As Americans struggle to find common ground in the lead-up to another divisive election, it seems that the answer is simple: Hot Tub Time Machine. The 2010 comedy is a favourite of the former Republican congressman Adam Kinzinger and in a new documentary, The Last Republican, he lets the film’s leftwing director Steve Pink follow him over his final year in office as he breaks rank to criticise Donald Trump. He was one of 10 Republicans who voted to impeach the former president after the January 6 riot before becoming a lead player in the ensuing investigation.

We Live in Time

The Irish director John Crowley might not have the warmest memories of Toronto (his Brooklyn follow-up The Goldfinch was, somewhat unfairly, savaged upon its premiere in 2019) but he’s returning five years later to unveil his follow-up, the sweeping romantic drama We Live in Time. He’s less restricted by expectation this time (it’s an original script rather than an adaptation) while also assisted by two of our most likable working actors (Florence Pugh and Andrew Garfield). They play a couple grappling with how to deal with a grim medical diagnosis and figure out how to spend the time they have left. The trailer promises a grand melodrama of unfettered emotion.

The Bibi Files

Announced as a last-minute addition this very week, the Alex Gibney-produced documentary The Bibi Files, directed by We Steal Secrets’ Alexis Bloom, promises to be one of the most talked-about films of the festival. It’s focused on Benjamin Netanyahu and features unseen police interrogation footage from when the Israeli prime minister was investigated for bribery, fraud and breach of trust. The recordings, which had been buried due to the country’s privacy laws, were leaked to Gibney in 2023 and the film-maker claims they show him to be “venal and corrupt”. It’s being presented as a work in progress seeking distribution from a brave buyer.

The Last Showgirl

Aiming for a Wrestler-sized comeback, Pamela Anderson is playing a Vegas showgirl facing the end of her career in Gia Coppola’s The Last Showgirl, a character drama seeking a buyer at the festival. It’s Anderson’s first lead role for years and follows the actor’s ongoing attempt to regain control of her narrative in the wake of Pam & Tommy, a Hulu series she openly criticised after it went forward without her involvement. She has since been the subject of a Netflix documentary and now this marks a major step forward, leading a Toronto premiere that also stars the recent Oscar-winner Jamie Lee Curtis.

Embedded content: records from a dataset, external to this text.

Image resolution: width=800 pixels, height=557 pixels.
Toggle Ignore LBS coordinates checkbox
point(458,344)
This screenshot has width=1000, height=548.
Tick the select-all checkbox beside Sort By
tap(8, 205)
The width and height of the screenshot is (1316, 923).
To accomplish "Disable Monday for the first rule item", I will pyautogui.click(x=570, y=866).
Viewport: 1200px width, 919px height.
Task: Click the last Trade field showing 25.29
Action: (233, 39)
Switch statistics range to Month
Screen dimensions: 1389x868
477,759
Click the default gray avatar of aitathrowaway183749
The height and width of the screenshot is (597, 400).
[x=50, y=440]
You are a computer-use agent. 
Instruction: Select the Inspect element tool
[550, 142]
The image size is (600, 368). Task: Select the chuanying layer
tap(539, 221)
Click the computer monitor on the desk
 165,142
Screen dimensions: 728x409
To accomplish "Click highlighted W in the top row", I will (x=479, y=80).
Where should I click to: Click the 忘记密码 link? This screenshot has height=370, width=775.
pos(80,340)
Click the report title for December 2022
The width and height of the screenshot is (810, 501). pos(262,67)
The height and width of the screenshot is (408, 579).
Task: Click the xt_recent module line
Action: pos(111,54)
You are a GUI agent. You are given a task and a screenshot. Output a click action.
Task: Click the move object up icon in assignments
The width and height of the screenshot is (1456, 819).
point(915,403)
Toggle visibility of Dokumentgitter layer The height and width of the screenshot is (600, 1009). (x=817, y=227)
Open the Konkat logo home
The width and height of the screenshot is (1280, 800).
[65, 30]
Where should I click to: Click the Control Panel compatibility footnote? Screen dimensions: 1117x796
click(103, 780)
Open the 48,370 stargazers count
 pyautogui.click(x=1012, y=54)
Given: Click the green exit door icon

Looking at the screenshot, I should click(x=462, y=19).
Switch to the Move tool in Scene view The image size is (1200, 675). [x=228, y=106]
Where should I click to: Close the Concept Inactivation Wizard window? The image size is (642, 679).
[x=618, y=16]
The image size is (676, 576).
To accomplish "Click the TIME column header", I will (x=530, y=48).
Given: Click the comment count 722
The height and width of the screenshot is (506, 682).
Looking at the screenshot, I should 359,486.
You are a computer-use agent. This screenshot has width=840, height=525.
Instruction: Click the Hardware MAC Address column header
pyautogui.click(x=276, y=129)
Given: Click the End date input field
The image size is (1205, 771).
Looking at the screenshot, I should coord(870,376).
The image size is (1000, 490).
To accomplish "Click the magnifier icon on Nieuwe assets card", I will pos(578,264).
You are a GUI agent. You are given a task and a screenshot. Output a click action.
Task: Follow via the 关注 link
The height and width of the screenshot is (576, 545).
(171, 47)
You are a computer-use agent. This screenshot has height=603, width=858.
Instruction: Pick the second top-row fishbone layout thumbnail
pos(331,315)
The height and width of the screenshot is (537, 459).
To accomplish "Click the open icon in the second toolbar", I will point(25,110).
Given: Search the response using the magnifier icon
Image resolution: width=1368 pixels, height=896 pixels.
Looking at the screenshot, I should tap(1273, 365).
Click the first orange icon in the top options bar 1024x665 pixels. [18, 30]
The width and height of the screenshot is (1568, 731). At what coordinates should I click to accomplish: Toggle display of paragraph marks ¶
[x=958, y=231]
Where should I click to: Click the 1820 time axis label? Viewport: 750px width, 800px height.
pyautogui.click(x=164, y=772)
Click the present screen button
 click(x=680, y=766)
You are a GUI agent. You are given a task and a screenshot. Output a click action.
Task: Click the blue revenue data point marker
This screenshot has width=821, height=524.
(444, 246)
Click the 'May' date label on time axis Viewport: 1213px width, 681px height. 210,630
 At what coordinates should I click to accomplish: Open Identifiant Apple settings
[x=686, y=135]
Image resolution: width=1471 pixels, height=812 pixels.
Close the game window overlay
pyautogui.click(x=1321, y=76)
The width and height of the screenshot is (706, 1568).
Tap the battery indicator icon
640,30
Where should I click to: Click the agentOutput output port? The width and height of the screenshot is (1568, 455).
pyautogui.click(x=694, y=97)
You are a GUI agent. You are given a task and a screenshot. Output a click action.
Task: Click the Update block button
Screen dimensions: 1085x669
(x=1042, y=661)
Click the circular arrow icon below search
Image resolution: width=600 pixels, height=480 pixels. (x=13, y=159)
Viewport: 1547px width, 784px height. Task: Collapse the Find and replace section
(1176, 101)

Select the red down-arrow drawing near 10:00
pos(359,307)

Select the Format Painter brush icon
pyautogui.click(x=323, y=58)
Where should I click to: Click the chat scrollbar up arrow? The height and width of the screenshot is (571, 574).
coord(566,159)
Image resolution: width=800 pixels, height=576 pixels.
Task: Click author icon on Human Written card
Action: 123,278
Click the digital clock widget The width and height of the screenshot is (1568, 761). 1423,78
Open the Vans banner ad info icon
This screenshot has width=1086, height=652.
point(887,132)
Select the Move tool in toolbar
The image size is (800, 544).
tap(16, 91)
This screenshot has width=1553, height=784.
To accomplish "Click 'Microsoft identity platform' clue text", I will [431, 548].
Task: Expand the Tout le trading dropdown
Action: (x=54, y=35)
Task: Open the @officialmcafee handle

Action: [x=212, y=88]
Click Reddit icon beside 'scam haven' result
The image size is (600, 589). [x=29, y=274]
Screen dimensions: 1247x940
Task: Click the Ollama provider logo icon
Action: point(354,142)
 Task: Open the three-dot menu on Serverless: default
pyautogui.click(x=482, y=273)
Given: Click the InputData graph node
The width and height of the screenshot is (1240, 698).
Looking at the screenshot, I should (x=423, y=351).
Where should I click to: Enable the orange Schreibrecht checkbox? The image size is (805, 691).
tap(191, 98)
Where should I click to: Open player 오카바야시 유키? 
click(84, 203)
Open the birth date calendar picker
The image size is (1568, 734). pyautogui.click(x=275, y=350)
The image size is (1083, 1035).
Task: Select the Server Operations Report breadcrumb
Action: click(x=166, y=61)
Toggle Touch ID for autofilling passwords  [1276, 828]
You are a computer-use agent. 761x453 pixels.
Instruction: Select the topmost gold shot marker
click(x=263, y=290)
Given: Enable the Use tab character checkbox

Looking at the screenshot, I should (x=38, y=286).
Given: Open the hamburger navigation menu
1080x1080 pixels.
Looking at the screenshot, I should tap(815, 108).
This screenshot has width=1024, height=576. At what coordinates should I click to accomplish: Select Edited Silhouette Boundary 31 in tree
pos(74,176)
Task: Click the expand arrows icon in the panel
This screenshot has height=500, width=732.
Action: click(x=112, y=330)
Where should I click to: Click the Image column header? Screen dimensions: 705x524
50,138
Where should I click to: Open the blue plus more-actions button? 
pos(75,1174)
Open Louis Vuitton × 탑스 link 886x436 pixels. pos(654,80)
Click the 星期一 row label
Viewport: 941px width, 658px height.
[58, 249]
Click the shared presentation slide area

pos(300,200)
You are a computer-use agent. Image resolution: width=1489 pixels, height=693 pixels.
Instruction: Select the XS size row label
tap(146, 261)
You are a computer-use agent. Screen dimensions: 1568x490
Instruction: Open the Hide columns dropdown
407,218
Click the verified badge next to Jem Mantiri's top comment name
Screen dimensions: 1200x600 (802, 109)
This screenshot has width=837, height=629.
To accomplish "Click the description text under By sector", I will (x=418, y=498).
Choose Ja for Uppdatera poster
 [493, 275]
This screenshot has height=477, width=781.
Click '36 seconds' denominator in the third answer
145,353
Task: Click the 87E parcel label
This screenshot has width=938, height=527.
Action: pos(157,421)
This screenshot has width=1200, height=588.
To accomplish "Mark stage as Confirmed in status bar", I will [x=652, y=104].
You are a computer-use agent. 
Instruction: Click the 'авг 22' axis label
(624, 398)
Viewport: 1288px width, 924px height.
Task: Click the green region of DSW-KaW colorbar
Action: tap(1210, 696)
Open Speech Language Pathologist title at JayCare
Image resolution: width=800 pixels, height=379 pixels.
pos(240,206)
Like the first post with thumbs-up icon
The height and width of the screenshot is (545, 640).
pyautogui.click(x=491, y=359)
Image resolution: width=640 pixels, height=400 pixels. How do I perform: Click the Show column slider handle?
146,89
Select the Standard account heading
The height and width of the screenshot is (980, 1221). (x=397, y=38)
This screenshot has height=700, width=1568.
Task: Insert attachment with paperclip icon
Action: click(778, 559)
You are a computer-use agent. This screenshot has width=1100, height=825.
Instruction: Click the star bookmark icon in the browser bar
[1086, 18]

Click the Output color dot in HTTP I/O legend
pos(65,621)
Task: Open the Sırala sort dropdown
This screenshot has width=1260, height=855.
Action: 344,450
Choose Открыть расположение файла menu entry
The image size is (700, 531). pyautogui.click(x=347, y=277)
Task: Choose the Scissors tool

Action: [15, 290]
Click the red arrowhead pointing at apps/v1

Elton John: Never Too Late

There are a number of musician-led documentaries at the festival (Andrea Bocelli and Paul Anka also feature) but the one with the loudest buzz is from the loudest star of the lot: Elton John. In Elton John: Never Too Late, the singer’s husband David Furnish and The September Issue’s RJ Cutler combine unseen archival footage and intimate interviews to tell the highs and lows of a career like no other. The film follows John, who achieved Egot status earlier this year, on his Farewell Yellow Brick Road tour and will feature a new original song.

The Fire Inside

Fitting for a film about a boxer’s long and arduous journey to train for the Olympics, The Fire Inside has also had a difficult route to screen. Based on the 2015 documentary T-Rex, which tells the story of record-breaking wunderkind Claressa “T-Rex” Shields, it was set to be adapted by Barry Jenkins post-Moonlight premiere. His script was then confirmed to be Black Panther cinematographer Rachel Morrison’s directorial debut in 2019, then titled Flint Strong, before production was shut down two days in when the pandemic hit. Ice Cube later dropped out after reportedly refusing to get vaccinated and Universal then offloaded it to Amazon-MGM with production restarting in 2022. Now, post-Paris with Olympics fever still in the air, it’s premiering at a festival that also has a boxing thriller (The Cut) and a wrestling drama (Unstoppable). A Christmas Day release suggests awards are being considered with a recent nominee, the ever dependable Brian Tyree Henry, playing coach.